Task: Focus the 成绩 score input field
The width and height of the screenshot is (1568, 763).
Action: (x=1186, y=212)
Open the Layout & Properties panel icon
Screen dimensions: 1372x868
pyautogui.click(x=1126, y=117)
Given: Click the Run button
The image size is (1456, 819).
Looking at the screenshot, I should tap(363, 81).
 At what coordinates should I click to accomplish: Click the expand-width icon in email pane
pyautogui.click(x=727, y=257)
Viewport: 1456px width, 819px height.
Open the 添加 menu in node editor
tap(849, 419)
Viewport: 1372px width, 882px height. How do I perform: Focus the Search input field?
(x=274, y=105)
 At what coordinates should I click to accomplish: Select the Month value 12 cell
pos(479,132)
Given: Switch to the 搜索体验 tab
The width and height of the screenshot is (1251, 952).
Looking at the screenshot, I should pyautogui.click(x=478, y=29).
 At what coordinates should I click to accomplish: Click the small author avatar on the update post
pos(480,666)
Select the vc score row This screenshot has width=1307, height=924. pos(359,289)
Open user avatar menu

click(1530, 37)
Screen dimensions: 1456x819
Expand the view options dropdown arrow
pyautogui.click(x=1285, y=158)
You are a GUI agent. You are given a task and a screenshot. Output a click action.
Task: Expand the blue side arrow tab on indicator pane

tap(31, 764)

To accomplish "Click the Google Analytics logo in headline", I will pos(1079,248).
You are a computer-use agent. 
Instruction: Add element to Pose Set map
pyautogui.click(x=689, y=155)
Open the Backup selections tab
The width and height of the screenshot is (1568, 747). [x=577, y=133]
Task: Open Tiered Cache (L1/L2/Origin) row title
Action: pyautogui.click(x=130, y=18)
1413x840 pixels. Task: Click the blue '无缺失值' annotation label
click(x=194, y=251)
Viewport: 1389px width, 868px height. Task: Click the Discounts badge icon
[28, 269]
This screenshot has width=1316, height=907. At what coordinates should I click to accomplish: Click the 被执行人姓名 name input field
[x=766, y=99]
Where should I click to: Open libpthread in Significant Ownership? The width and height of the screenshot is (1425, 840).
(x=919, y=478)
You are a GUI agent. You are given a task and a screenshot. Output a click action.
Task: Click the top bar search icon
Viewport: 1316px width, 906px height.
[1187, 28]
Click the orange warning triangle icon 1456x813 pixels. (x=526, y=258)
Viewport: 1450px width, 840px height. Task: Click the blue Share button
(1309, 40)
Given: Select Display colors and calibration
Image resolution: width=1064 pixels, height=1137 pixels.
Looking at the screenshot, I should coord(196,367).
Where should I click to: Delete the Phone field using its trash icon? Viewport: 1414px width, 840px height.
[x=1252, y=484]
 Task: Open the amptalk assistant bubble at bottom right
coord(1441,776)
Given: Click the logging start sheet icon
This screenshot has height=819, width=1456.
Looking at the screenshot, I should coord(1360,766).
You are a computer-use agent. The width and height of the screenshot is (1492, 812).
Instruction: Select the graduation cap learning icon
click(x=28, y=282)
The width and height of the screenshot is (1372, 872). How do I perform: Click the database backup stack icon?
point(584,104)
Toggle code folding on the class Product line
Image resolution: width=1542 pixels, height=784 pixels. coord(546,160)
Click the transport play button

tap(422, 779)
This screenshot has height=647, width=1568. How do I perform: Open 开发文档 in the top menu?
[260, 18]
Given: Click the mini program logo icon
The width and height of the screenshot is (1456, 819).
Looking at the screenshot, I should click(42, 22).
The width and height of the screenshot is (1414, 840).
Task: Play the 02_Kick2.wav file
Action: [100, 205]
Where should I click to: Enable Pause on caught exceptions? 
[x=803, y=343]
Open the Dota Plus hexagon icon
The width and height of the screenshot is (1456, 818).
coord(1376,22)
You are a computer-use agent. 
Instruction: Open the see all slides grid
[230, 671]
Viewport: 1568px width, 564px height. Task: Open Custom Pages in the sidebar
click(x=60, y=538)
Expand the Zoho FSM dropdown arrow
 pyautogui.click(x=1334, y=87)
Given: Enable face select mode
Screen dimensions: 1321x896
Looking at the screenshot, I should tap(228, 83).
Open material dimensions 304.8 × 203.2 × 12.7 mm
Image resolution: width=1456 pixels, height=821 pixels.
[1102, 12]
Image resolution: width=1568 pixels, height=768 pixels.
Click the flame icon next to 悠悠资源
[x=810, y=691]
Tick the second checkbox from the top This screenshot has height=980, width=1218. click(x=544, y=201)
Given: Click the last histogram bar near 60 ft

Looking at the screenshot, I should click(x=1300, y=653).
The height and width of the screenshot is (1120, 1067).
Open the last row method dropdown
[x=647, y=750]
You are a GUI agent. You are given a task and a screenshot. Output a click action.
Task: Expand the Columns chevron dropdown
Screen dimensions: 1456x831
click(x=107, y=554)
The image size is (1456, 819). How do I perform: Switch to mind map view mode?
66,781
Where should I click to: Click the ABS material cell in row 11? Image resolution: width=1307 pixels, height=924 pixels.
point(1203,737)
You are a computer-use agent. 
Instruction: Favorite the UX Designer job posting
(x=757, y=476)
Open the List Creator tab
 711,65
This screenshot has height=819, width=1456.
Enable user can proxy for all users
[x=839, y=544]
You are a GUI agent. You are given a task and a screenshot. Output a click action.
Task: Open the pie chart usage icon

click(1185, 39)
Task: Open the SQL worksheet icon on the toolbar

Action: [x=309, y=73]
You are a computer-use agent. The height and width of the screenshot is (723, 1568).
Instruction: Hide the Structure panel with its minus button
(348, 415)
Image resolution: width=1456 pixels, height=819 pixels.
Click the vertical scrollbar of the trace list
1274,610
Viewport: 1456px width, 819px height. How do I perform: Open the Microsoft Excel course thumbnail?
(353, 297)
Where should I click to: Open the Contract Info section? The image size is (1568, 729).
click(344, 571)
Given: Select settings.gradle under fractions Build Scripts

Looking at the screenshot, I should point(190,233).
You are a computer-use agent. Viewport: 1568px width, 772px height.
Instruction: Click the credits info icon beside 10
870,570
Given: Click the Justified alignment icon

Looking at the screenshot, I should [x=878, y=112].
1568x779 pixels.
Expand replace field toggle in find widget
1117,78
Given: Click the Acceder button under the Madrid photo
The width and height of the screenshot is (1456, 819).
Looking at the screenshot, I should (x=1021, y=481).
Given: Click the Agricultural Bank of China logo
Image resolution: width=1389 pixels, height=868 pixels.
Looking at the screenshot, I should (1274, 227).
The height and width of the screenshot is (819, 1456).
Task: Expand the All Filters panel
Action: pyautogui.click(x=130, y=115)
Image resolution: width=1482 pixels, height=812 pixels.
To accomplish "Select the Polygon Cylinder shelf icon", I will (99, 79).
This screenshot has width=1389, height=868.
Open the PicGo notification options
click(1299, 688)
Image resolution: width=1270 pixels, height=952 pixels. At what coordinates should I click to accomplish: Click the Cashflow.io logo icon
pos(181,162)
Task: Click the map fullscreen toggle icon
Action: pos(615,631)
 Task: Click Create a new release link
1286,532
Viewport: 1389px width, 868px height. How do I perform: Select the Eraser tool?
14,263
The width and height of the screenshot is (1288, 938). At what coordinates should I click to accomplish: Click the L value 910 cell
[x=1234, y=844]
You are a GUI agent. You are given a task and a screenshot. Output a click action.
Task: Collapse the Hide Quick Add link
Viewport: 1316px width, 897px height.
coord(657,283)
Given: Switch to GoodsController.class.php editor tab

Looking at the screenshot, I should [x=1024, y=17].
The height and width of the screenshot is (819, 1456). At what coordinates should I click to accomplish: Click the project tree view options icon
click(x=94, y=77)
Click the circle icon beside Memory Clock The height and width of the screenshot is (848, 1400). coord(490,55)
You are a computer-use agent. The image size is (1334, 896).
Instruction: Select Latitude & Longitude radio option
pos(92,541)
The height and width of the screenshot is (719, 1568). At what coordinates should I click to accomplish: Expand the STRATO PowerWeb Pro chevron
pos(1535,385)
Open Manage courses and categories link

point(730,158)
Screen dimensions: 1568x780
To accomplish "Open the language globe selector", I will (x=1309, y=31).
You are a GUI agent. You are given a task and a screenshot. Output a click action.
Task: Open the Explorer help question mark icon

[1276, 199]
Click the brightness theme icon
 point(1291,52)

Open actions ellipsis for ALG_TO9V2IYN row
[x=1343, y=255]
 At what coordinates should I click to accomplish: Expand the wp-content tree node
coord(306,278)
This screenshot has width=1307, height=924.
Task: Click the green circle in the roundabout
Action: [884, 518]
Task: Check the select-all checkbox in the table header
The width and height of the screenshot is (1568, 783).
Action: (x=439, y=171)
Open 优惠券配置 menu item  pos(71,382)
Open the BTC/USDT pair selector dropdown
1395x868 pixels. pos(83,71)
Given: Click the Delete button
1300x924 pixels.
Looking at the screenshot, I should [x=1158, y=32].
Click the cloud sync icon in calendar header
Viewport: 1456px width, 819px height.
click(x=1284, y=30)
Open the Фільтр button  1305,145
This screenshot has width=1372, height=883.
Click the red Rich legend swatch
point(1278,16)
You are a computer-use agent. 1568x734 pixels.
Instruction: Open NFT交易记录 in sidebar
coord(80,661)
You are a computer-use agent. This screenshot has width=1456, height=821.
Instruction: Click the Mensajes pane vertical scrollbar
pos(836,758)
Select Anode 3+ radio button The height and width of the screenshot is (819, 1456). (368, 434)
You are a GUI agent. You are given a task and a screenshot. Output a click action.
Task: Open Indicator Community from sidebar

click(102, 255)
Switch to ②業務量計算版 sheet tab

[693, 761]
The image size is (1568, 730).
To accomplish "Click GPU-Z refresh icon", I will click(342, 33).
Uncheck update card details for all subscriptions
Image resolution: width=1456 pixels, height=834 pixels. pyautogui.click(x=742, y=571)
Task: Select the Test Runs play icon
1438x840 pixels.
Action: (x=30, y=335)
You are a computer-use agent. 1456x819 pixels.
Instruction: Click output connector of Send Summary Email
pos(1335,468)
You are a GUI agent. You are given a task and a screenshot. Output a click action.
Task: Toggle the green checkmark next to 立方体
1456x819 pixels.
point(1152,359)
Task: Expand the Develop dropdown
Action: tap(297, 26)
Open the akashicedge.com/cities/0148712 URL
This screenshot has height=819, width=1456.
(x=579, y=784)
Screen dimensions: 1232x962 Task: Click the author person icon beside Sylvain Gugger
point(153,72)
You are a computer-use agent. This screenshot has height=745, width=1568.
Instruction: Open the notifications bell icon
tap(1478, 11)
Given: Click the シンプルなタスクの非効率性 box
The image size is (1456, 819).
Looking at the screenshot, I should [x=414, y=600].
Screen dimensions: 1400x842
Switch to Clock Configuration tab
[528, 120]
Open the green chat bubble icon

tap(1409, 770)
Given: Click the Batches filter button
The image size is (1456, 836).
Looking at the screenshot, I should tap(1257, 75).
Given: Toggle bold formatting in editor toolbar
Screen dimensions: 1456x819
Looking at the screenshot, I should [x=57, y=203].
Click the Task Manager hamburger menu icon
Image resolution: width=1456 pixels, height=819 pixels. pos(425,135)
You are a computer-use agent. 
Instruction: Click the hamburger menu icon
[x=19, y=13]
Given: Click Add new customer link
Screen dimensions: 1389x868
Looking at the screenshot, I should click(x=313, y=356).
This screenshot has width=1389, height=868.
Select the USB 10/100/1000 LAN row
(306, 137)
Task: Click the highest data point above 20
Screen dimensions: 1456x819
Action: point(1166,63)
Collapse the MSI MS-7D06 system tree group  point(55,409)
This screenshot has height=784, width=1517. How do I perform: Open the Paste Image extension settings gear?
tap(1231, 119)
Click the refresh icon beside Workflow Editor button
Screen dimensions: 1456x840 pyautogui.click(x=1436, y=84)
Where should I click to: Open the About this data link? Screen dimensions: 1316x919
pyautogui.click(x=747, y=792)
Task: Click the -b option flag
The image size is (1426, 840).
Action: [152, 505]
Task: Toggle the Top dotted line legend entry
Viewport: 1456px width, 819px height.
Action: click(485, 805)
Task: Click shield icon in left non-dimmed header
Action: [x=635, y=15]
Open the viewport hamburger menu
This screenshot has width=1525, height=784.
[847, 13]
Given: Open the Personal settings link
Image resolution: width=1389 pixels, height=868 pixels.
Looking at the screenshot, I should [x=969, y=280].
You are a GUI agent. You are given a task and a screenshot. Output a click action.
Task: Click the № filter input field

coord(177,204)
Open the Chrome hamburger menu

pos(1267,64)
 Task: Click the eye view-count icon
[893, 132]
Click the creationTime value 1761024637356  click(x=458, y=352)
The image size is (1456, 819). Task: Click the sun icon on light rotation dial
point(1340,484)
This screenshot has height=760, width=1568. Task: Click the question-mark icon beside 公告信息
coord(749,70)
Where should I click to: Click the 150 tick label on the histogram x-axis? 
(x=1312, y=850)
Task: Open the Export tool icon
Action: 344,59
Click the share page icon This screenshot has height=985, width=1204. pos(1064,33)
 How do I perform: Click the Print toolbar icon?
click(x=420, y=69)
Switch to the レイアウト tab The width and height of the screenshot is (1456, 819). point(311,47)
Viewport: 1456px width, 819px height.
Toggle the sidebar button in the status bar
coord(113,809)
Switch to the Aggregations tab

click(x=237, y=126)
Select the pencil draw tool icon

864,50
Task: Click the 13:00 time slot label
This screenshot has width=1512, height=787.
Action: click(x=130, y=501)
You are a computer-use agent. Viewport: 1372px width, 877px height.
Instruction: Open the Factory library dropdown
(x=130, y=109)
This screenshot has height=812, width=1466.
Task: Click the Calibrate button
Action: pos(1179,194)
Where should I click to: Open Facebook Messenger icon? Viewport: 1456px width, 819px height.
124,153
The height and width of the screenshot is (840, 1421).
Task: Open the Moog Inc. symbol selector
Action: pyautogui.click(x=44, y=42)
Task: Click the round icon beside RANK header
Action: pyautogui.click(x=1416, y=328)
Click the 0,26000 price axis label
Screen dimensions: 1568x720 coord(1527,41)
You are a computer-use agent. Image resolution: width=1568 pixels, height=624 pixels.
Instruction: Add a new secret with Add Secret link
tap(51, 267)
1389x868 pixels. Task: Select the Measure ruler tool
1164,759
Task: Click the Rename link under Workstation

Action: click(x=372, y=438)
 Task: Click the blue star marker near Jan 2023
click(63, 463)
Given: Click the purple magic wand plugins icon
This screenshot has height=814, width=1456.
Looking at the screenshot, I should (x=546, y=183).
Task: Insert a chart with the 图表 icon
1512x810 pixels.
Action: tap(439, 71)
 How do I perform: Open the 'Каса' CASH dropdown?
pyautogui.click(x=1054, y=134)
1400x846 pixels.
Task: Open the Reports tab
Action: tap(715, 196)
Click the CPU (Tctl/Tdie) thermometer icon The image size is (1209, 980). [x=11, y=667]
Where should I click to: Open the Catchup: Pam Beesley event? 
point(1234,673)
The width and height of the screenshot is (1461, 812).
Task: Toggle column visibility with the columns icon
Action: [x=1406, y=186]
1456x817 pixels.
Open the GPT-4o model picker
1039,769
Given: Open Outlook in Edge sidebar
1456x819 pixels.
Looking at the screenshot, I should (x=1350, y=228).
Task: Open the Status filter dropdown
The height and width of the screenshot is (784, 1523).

******

# [REQUIRED ACTION]
Going through the entries above, report how many lines contain the word "will", with no other text.

# [THE ANSWER]
4